Motivations de la décision

MOTIFS DE LA DÉCISION : Selon l'article 1741 du code civil, le contrat de louage se résout par le défaut respectif du bailleur et du preneur de remplir leurs engagements. Aux termes des articles 1728 du même code, et 7 b) de la loi du 6 juillet 1989, le preneur est tenu notamment d'user de la chose louée raisonnablement, et suivant la destination qui lui a été donnée par le bail, ou suivant celle présumée d'après les circonstances, à défaut de convention.

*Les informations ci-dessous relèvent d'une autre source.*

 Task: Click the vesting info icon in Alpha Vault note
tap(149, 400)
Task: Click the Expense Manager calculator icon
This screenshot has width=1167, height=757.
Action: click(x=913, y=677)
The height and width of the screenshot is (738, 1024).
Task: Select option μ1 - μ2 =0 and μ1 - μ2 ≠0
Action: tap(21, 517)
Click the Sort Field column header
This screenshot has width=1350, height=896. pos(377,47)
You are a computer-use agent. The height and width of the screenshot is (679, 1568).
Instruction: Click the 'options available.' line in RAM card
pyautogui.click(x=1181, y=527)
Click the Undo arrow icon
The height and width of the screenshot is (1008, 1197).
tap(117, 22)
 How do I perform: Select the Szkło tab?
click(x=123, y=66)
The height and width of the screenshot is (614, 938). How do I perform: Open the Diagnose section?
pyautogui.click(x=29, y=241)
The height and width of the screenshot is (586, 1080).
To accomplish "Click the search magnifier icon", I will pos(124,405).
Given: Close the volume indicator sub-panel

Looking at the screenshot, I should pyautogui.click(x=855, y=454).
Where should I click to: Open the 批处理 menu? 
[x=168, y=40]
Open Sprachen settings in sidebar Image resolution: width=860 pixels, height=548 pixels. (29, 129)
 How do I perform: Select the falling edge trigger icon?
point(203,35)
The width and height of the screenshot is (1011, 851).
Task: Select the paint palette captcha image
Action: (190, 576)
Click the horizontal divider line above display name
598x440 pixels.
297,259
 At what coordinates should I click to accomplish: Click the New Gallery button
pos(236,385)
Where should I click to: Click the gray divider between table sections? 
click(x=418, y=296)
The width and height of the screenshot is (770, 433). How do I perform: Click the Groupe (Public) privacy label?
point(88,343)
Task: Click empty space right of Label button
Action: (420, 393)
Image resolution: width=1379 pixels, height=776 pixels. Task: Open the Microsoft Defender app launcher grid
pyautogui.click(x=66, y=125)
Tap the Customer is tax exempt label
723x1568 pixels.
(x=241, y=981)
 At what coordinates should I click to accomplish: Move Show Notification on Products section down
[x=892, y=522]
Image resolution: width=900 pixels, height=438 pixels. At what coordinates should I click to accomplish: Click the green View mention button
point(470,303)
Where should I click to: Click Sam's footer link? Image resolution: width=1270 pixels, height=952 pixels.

L'article 1729 du même code prévoit que si le preneur n'use pas de la chose louée raisonnablement ou emploie la chose louée à un autre usage que celui auquel elle a été destinée, ou dont il puisse résulter un dommage pour le bailleur, celui-ci peut, suivant les circonstances, faire résilier le bail. En application de l'article 954 du code de procédure civile, le bailleur qui n'a pas conclu est réputé s'approprier les motifs de la décision. En l'espèce, le premier juge a prononcé la résiliation du bail du fait des nuisances sonores multiples et répétées causées par le locataire à compter du début de l'année 2019 et qui avaient perduré malgré les démarches amiables engagées par le bailleur. Or, en cause d'appel, le locataire ne conteste pas les troubles retenus par le premier juge, se contentant de faire valoir qu'ils ne sont plus d'actualité. Cependant, pour se faire, il se contente de produire trois écrits, qui ne sont pas établis sous la forme d'attestation, de personnes dont l'identité n'est pas vérifiable à défaut de production d'un quelconque justificatif. Ces personnes, qui ne précisent ni si elles vivent dans le même immeuble ni la période concernée par leur écrit, se contentent de mentionner que le locataire fait moins de bruit. Ces seuls éléments non précis ne sont pas suffisants à démontrer une cessation des troubles causés. Il en va de même de l'attestation du médecin traitant du locataire du 12 janvier 2024 précisant qu'il honore ses rendez-vous, laquelle n'est pas de nature à démontrer une stabilisation du comportement de celui-ci. Dans ces conditions, il convient de confirmer le jugement entrepris en ce qu'il a prononcé la résiliation du bail, ordonné l'expulsion du locataire et a statué sur les conséquences de cette résiliation. Le jugement entrepris sera également confirmé en ses dispositions relatives aux dépens de première instance et le locataire qui succombe en son appel sera condamné aux dépens de la procédure d'appel.